- _WRITTEN INSTRUCTION_:
Count the lines in the listing below that contain the string "sidebar", treating uppercase and lowercase as different. Reply with only the number.
--- start of DATA ROWS ---
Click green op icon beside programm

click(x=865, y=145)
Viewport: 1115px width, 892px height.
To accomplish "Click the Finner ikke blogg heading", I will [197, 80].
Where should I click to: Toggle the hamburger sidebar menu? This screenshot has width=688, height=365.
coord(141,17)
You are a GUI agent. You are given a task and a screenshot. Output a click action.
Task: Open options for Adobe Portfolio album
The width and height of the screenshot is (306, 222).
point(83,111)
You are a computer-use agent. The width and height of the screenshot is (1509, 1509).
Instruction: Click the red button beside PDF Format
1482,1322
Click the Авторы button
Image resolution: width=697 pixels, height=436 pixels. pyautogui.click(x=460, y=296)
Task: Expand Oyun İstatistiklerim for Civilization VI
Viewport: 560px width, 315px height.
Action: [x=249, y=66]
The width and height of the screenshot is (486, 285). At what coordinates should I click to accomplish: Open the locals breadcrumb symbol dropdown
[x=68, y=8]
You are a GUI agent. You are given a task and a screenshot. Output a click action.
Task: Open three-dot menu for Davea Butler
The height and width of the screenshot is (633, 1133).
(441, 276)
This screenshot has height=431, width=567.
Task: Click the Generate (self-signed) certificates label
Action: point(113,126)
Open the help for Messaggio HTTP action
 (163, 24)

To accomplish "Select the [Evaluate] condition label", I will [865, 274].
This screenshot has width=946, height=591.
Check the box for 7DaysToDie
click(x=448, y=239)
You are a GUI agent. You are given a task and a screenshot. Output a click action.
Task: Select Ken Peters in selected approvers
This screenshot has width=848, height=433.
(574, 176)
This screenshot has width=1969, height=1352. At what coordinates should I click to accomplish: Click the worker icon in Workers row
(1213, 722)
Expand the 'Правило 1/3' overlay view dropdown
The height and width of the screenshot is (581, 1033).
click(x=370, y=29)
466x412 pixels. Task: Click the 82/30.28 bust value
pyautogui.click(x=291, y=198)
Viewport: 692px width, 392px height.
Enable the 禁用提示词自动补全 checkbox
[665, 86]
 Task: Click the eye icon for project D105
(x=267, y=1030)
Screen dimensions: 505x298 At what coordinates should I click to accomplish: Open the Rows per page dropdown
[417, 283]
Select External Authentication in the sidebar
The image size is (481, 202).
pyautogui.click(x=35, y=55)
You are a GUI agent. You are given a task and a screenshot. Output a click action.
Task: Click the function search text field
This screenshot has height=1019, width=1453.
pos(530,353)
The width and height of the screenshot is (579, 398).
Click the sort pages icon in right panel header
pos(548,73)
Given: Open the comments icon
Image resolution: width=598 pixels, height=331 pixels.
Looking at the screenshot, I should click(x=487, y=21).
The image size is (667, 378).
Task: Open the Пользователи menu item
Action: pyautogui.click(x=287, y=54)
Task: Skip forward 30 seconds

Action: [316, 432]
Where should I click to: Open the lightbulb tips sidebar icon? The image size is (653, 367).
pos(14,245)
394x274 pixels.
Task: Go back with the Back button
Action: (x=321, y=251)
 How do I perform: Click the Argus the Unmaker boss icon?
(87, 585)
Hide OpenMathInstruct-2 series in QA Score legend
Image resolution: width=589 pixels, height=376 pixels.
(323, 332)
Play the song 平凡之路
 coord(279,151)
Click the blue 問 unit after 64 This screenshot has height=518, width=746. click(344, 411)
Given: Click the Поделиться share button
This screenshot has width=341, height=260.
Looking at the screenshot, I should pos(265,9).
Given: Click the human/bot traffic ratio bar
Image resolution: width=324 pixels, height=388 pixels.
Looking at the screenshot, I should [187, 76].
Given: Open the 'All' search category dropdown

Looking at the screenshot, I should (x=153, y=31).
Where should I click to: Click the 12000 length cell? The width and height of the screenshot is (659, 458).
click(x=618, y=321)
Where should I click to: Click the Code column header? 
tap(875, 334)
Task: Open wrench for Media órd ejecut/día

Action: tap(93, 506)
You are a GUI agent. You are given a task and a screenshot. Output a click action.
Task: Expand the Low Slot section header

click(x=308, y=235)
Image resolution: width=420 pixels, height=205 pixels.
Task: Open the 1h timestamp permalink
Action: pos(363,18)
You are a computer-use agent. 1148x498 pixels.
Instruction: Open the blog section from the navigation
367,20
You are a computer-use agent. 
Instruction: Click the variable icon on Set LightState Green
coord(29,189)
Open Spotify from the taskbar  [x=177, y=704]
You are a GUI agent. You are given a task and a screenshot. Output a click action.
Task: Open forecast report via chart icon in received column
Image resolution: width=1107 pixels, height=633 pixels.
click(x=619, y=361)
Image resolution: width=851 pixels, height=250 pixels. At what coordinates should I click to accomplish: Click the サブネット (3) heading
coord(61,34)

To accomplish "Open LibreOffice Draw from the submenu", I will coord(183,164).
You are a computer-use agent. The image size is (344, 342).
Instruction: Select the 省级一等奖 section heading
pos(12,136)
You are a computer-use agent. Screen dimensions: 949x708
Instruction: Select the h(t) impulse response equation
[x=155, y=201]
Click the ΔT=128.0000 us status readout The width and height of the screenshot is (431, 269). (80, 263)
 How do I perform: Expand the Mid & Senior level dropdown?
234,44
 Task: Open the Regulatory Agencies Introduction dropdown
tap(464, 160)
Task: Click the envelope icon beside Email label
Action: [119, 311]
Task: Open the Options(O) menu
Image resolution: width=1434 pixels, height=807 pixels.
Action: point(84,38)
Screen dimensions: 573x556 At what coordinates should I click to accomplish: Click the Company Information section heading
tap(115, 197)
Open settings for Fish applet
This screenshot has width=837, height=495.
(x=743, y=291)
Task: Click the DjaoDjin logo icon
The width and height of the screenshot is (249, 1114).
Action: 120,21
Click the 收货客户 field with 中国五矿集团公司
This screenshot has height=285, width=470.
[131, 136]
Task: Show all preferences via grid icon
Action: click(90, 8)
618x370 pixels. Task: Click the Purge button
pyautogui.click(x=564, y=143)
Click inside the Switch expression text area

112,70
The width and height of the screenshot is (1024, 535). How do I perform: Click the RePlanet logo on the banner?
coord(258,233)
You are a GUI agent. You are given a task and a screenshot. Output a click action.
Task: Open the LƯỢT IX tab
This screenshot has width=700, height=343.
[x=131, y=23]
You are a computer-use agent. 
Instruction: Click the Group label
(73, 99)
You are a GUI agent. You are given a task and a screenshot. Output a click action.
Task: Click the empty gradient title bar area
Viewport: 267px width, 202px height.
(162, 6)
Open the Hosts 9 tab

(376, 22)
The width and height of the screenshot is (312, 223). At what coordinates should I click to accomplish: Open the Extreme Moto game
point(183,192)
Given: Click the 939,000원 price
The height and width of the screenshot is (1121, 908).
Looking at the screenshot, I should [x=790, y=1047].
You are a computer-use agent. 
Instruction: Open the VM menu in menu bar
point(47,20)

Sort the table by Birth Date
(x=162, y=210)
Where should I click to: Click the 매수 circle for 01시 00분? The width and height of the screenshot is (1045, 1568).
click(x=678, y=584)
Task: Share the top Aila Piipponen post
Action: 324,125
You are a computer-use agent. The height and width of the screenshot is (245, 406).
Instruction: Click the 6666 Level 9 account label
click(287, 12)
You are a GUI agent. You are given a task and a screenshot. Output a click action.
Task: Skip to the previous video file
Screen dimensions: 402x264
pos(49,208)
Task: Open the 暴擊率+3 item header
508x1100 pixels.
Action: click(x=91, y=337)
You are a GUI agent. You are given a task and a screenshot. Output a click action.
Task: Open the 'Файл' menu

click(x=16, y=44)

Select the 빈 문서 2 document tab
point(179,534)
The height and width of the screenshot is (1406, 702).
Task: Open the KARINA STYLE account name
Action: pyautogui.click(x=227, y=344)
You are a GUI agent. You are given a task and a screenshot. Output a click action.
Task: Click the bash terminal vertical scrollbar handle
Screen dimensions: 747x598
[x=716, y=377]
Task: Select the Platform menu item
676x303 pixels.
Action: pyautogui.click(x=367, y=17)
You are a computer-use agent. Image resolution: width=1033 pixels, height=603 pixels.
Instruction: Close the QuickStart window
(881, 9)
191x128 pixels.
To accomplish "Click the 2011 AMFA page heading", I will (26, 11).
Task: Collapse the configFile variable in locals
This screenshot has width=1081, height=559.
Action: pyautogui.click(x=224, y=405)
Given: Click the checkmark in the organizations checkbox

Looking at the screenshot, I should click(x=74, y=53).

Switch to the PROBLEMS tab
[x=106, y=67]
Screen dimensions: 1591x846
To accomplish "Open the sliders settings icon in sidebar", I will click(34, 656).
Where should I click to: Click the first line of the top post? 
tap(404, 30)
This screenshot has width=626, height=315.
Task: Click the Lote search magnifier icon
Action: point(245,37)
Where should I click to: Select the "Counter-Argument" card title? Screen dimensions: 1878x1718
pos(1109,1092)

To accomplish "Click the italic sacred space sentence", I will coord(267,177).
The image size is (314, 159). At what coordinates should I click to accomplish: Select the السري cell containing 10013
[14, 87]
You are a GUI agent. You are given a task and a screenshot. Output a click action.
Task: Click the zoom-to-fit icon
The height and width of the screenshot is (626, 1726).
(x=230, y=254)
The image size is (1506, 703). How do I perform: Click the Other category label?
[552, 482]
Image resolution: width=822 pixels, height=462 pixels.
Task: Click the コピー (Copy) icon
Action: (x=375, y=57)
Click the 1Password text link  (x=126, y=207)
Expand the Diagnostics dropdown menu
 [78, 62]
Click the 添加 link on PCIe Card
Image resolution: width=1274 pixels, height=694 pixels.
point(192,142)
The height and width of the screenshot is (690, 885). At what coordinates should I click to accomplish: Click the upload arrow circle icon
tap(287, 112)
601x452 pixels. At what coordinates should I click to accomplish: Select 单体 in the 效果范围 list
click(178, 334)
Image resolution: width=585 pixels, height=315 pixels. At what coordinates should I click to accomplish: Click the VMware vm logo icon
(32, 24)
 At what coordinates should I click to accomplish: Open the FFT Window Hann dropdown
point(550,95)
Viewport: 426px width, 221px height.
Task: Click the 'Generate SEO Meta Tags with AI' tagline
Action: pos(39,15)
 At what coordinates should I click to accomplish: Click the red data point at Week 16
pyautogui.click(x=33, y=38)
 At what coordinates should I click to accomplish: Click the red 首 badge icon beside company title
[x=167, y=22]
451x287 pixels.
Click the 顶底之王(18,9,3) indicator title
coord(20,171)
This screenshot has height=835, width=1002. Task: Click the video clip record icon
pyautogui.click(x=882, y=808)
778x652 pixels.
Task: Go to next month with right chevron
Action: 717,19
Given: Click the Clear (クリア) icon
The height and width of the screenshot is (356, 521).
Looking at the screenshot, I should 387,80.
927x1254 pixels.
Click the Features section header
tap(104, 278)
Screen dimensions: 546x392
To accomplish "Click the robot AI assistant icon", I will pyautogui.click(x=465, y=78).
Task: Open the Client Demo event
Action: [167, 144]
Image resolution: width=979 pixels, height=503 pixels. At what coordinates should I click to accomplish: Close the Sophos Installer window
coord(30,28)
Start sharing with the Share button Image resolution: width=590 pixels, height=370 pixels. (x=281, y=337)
--- end of DATA ROWS ---
- _REPLY TO THE TASK_:
4